The initial blast at the depot at Gerdec village, about six miles north of the capital, Tirana, set off a series of explosions, and ammunition continued to detonate for hours. The blast was heard as far away as the Macedonian capital of Skopje, a distance of 120 miles, and prompted a brief suspension of flights at Tirana's nearby international airport.
Houses more than a mile away from the dump were damaged by the blast.
The office of Prime Minister Sali Berisha said five people had been found dead near the site of the explosion. Berisha said that "it seems the number of the dead is considerable."
Police said the cause of the explosion was not immediately clear, but terrorism was not suspected.
Health Minister Nard Ndoka said 215 people had been injured, including many children, and that 12 of the injured were in serious condition.
Ndoka said Albania had received offers of assistance from Italy, Greece, Switzerland and many other countries to treat the injured.
Italy was sending a plane carrying medical personnel and equipment in response to an Albanian request. France and the United States have offered help and support.
In neighboring Kosovo, where most of the population is ethnic Albanian, hundreds of people lined up at a Pristina hospital to give blood, and NATO-led peacekeepers were sending blood reserves by helicopter, officials said.
In Skopje, Macedonians donated blood; Macedonian Foreign Minister Antonio Milososki was heading to Tirana to offer assistance, and donating blood himself.
Greek Foreign Minister Dora Bakoyannis said she has expressed Greece's solidarity and intention to help.
Berisha's office issued a statement quoting witnesses as saying that 110 people had been working at the dump at the time of the explosion.
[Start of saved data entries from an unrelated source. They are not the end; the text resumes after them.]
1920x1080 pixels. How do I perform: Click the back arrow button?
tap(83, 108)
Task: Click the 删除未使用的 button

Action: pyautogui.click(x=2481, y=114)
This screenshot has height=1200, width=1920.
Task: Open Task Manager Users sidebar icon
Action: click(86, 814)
It said they reported that there had been a delay of about 10 minutes between the initial blast and the explosions that followed, and that many of the workers had managed to run away.
Interior Minister Bujar Nishani said authorities evacuated the surrounding area and explosives experts would clear the area of any remaining ammunition.
"The most dangerous area, where it is foreseen there will be dead, is the explosion site where none has been able to go yet," said Nishani, adding that army and police forces were some 50 yards.
Berisha, a cardiologist, visited victims in hospitals in Tirana and said most of the injured were suffering from burns and psychological shock.
The army depot is used as an ammunition destruction site.
Albania has some 100,000 tons of excess ammunition stored in former army depots across the country, according to Defense Minister Fatmir Mediu.
NATO countries, and particularly the United States, Canada and Norway, have been helping with funding for Albania to destroy the ammunition and obsolete weaponry.
"The problem of ammunition in Albania is one of the gravest, and a continuous threat," Berisha said. "There is a colossal, a crazy amount of them since 1945 until now."
He said he did not exclude human error in Saturday's blast, but added that the ammunition could have exploded spontaneously because of its age.
Albin Mecaj, 22, who works at the depot, told The Associated Press by telephone that about 80 people had been working on destroying ammunition at the time of the explosion. Mecaj, who was badly burned in the blast, said about 120 people usually work at the depot.